Hesse Helmut
1916 - 1943
Pastor
Am 14. Oktober 1935 reichte der junge Helmut Hesse, geboren am 11. Mai
1916 in Bremen, der SA-Führung ein Entlassungsgesuch ein, das sich auf
das Gebot „Du sollst keine anderen Götter neben mir haben" berief. Mit
unzweideutigem Hinweis auf Hitler heißt es da: „Jeder Anspruch, der
diese Grenzen (der von Gott verordneten Obrigkeit) nicht anerkennt, ist
Götzendienst.
Wer sich zum Herrn über Glauben und Gewissen aufwirft, handelt wider die
christlichen Bekenntnisse und ist antichristlich." Der Schreiber dieses
mutigen Briefes, zum Pastor ordiniert, schloß sich wie sein Vater,
Pastor Hermann Hesse, der Bekenntniskirche an und diente dem Worte
Gottes in furchtlosem Widerspruch, zu der ungöttlichen
nationalsozialistischen Umwelt.
Vater und Sohn wurden am 8. Juni 1943 verhaftet und am 12. November nach
Dachau übergeführt. „Was wird, dürfen wir dem getrost überlassen, der
uns bis heute jeden Tag bewiesen hat seine väterliche Güte und göttliche
Allmacht.
Er sei geloht allein!" notierte Helmut Hesse auf einem aus Dachau
gesandten Zettel. In der Nacht vom 23. zum 24. November erlag er den
Härten der Lagerhaft.

**Ausgangsmaterial**
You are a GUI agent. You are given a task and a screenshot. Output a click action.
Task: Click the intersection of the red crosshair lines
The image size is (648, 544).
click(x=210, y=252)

**Deine Aufgaben**
**A)** Druck aus dem Text über Helmut Hesse das Stück von „Hesse Helmut" bis „Götzendienst." ohne jede Änderung ab.
**B)** Welche Personen werden im Text über Helmut Hesse mit Namen genannt? Zähl alle auf.

**Ergebnisse je Aufgabe**
**A)**
Hesse Helmut
1916 - 1943
Pastor
Am 14. Oktober 1935 reichte der junge Helmut Hesse, geboren am 11. Mai
1916 in Bremen, der SA-Führung ein Entlassungsgesuch ein, das sich auf
das Gebot „Du sollst keine anderen Götter neben mir haben" berief. Mit
unzweideutigem Hinweis auf Hitler heißt es da: „Jeder Anspruch, der
diese Grenzen (der von Gott verordneten Obrigkeit) nicht anerkennt, ist
Götzendienst.

**B)** Helmut Hesse, Hermann Hesse, Hitler